> **TASK DIRECTIONS**
Swap every "GUI agent" in the records below for "UI agent" and write all the records out again, leaving everything else unchanged.

---+---

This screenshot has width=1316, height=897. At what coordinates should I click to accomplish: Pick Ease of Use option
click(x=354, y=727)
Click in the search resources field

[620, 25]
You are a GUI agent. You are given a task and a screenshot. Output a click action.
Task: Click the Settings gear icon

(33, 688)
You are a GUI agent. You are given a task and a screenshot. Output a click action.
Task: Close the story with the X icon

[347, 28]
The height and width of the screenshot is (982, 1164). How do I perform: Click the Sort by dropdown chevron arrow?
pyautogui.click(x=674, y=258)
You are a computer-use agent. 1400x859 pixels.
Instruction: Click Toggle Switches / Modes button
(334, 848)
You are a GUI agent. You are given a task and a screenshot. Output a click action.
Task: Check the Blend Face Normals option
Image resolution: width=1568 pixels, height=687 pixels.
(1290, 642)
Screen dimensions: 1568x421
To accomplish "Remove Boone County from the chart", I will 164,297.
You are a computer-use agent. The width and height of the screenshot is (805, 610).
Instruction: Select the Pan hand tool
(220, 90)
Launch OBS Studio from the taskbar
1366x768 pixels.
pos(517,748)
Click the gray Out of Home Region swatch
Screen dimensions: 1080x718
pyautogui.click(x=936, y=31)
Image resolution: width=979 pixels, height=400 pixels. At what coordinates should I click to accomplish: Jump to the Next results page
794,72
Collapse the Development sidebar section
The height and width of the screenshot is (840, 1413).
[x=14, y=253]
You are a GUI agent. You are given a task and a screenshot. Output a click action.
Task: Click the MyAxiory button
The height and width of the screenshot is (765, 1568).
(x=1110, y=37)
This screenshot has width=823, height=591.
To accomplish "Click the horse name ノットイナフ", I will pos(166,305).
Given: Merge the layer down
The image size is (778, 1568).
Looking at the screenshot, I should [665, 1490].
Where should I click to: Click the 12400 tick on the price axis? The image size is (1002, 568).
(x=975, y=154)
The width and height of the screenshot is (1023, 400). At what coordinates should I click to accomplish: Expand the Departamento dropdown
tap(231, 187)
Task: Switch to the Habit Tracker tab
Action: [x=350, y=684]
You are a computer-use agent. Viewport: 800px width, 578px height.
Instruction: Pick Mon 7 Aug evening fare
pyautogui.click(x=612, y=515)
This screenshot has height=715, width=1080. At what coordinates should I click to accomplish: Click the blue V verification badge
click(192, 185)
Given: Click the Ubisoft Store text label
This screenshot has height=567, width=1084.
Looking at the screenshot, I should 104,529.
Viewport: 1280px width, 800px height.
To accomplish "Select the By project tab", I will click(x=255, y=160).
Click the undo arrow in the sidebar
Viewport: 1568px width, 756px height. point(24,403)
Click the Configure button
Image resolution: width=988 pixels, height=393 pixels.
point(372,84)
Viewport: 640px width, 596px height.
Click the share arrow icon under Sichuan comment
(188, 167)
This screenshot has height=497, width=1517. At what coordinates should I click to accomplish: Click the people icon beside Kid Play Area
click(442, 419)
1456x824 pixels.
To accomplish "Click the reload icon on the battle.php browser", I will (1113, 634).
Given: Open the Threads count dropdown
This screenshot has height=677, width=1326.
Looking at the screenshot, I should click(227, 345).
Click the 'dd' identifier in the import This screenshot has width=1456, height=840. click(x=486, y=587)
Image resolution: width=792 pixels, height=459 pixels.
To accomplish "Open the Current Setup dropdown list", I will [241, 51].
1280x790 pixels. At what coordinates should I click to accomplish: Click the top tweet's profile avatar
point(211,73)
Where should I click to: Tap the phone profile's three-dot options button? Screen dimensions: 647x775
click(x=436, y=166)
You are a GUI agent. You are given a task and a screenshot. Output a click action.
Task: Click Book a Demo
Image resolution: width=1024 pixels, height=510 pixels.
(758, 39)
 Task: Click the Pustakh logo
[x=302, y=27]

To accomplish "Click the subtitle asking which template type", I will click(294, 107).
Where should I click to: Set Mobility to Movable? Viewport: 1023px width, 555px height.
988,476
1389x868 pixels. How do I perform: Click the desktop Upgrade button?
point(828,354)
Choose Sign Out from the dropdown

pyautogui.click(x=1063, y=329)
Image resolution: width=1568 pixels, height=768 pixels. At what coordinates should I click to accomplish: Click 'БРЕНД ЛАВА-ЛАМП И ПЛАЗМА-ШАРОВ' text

---+---

> **WORKED ANSWER**
This screenshot has width=1316, height=897. At what coordinates should I click to accomplish: Pick Ease of Use option
click(x=354, y=727)
Click in the search resources field

[620, 25]
You are a UI agent. You are given a task and a screenshot. Output a click action.
Task: Click the Settings gear icon

(33, 688)
You are a UI agent. You are given a task and a screenshot. Output a click action.
Task: Close the story with the X icon

[347, 28]
The height and width of the screenshot is (982, 1164). How do I perform: Click the Sort by dropdown chevron arrow?
pyautogui.click(x=674, y=258)
You are a computer-use agent. 1400x859 pixels.
Instruction: Click Toggle Switches / Modes button
(334, 848)
You are a UI agent. You are given a task and a screenshot. Output a click action.
Task: Check the Blend Face Normals option
Image resolution: width=1568 pixels, height=687 pixels.
(1290, 642)
Screen dimensions: 1568x421
To accomplish "Remove Boone County from the chart", I will 164,297.
You are a computer-use agent. The width and height of the screenshot is (805, 610).
Instruction: Select the Pan hand tool
(220, 90)
Launch OBS Studio from the taskbar
1366x768 pixels.
pos(517,748)
Click the gray Out of Home Region swatch
Screen dimensions: 1080x718
pyautogui.click(x=936, y=31)
Image resolution: width=979 pixels, height=400 pixels. At what coordinates should I click to accomplish: Jump to the Next results page
794,72
Collapse the Development sidebar section
The height and width of the screenshot is (840, 1413).
[x=14, y=253]
You are a UI agent. You are given a task and a screenshot. Output a click action.
Task: Click the MyAxiory button
The height and width of the screenshot is (765, 1568).
(x=1110, y=37)
This screenshot has width=823, height=591.
To accomplish "Click the horse name ノットイナフ", I will pos(166,305).
Given: Merge the layer down
The image size is (778, 1568).
Looking at the screenshot, I should [665, 1490].
Where should I click to: Click the 12400 tick on the price axis? The image size is (1002, 568).
(x=975, y=154)
The width and height of the screenshot is (1023, 400). At what coordinates should I click to accomplish: Expand the Departamento dropdown
tap(231, 187)
Task: Switch to the Habit Tracker tab
Action: [x=350, y=684]
You are a computer-use agent. Viewport: 800px width, 578px height.
Instruction: Pick Mon 7 Aug evening fare
pyautogui.click(x=612, y=515)
This screenshot has height=715, width=1080. At what coordinates should I click to accomplish: Click the blue V verification badge
click(192, 185)
Given: Click the Ubisoft Store text label
This screenshot has height=567, width=1084.
Looking at the screenshot, I should 104,529.
Viewport: 1280px width, 800px height.
To accomplish "Select the By project tab", I will click(x=255, y=160).
Click the undo arrow in the sidebar
Viewport: 1568px width, 756px height. point(24,403)
Click the Configure button
Image resolution: width=988 pixels, height=393 pixels.
point(372,84)
Viewport: 640px width, 596px height.
Click the share arrow icon under Sichuan comment
(188, 167)
This screenshot has height=497, width=1517. At what coordinates should I click to accomplish: Click the people icon beside Kid Play Area
click(442, 419)
1456x824 pixels.
To accomplish "Click the reload icon on the battle.php browser", I will (1113, 634).
Given: Open the Threads count dropdown
This screenshot has height=677, width=1326.
Looking at the screenshot, I should click(227, 345).
Click the 'dd' identifier in the import This screenshot has width=1456, height=840. click(x=486, y=587)
Image resolution: width=792 pixels, height=459 pixels.
To accomplish "Open the Current Setup dropdown list", I will [241, 51].
1280x790 pixels. At what coordinates should I click to accomplish: Click the top tweet's profile avatar
point(211,73)
Where should I click to: Tap the phone profile's three-dot options button? Screen dimensions: 647x775
click(x=436, y=166)
You are a UI agent. You are given a task and a screenshot. Output a click action.
Task: Click Book a Demo
Image resolution: width=1024 pixels, height=510 pixels.
(758, 39)
 Task: Click the Pustakh logo
[x=302, y=27]

To accomplish "Click the subtitle asking which template type", I will click(294, 107).
Where should I click to: Set Mobility to Movable? Viewport: 1023px width, 555px height.
988,476
1389x868 pixels. How do I perform: Click the desktop Upgrade button?
point(828,354)
Choose Sign Out from the dropdown

pyautogui.click(x=1063, y=329)
Image resolution: width=1568 pixels, height=768 pixels. At what coordinates should I click to accomplish: Click 'БРЕНД ЛАВА-ЛАМП И ПЛАЗМА-ШАРОВ' text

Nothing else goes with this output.